= DATA PROVIDED =
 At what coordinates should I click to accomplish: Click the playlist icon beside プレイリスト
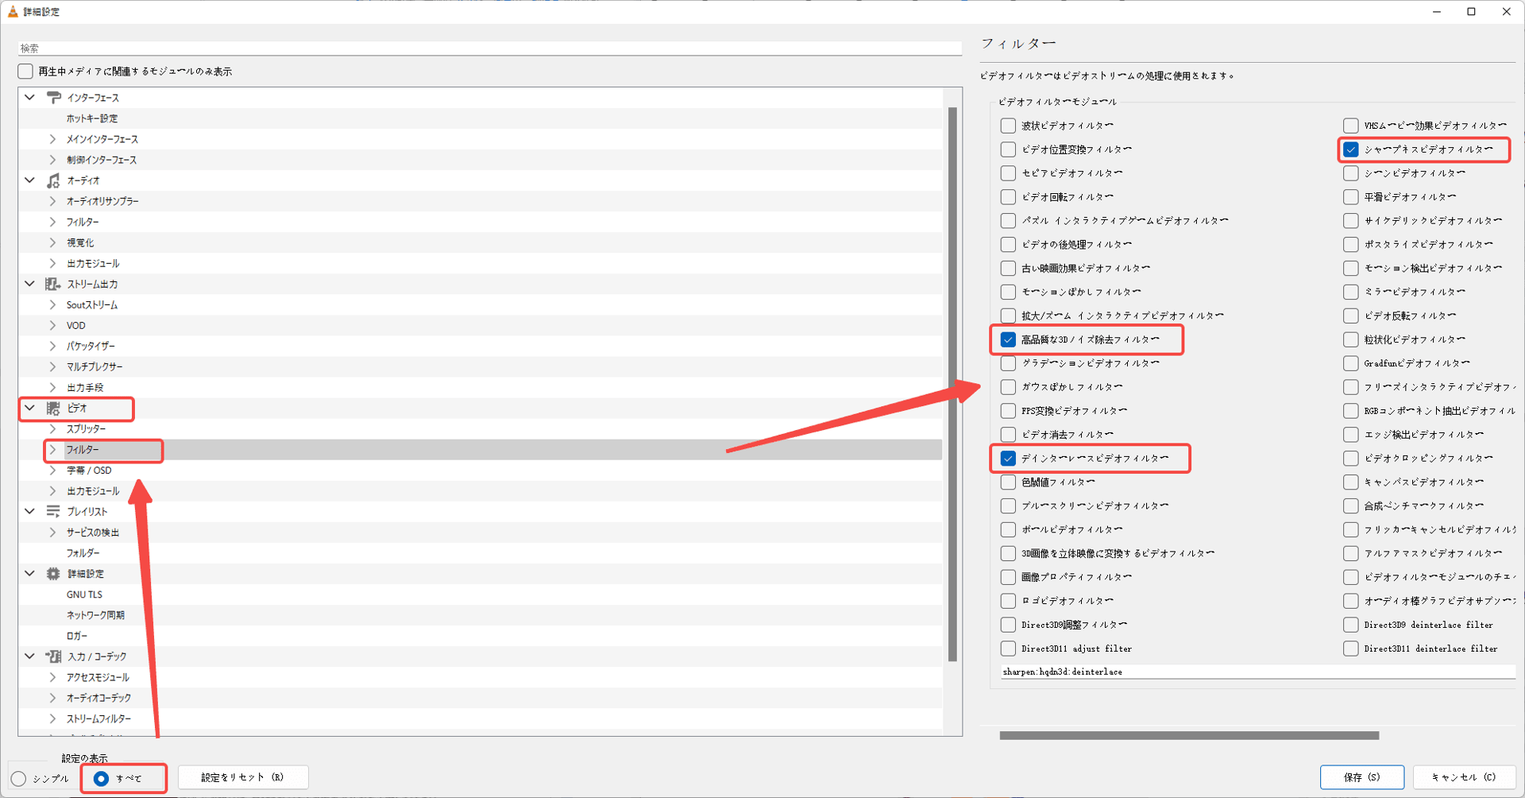pos(53,512)
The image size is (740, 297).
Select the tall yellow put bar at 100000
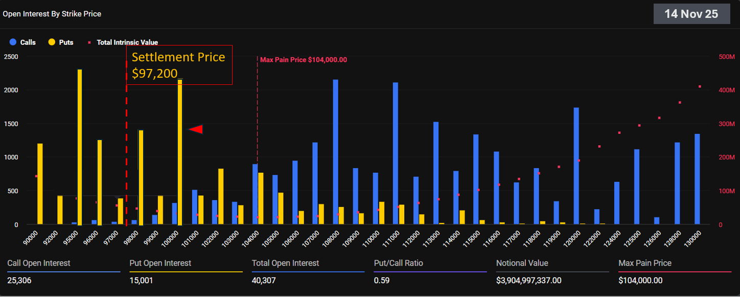coord(180,152)
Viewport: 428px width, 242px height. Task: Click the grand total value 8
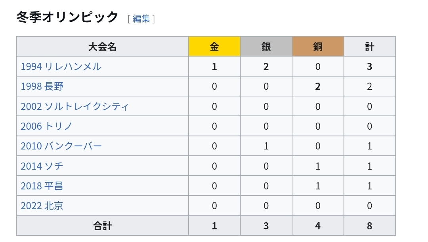click(369, 226)
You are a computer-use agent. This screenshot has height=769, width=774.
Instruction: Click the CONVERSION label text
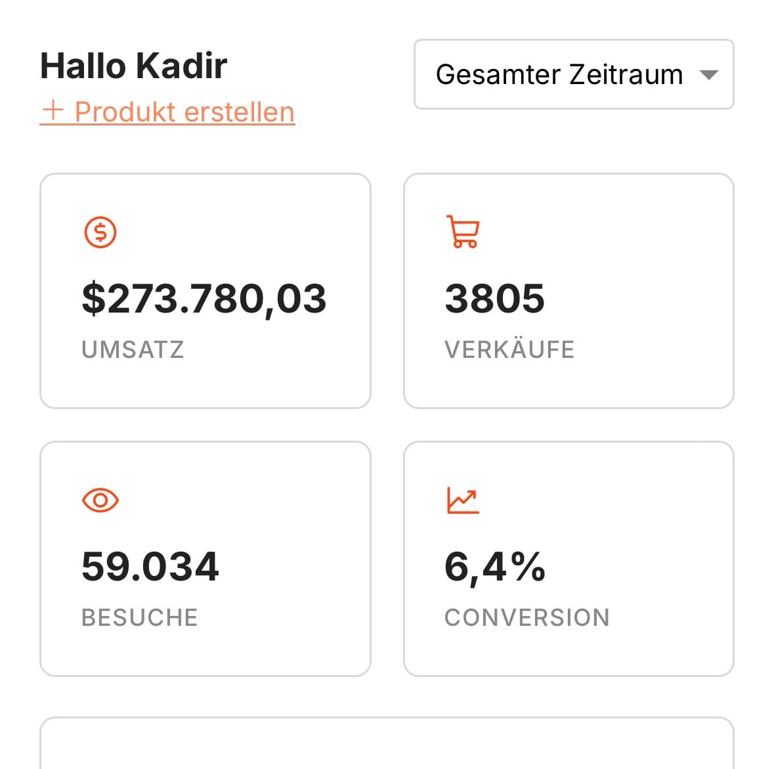point(527,617)
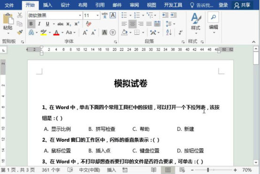260x174 pixels.
Task: Click the 共享 share button
Action: [242, 5]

= WHAT THIS TASK INVOLVES =
Transcribe the lines that run from the line bearing "You are a computer-use" through the last line of the data. Keep the wording exact and leave out every picture.

= SOLUTION =
You are a computer-use agent. This screenshot has height=769, width=774.
Instruction: Click the CONVERSION label text
point(527,617)
260x174 pixels.
Task: Click the 共享 share button
Action: [242, 5]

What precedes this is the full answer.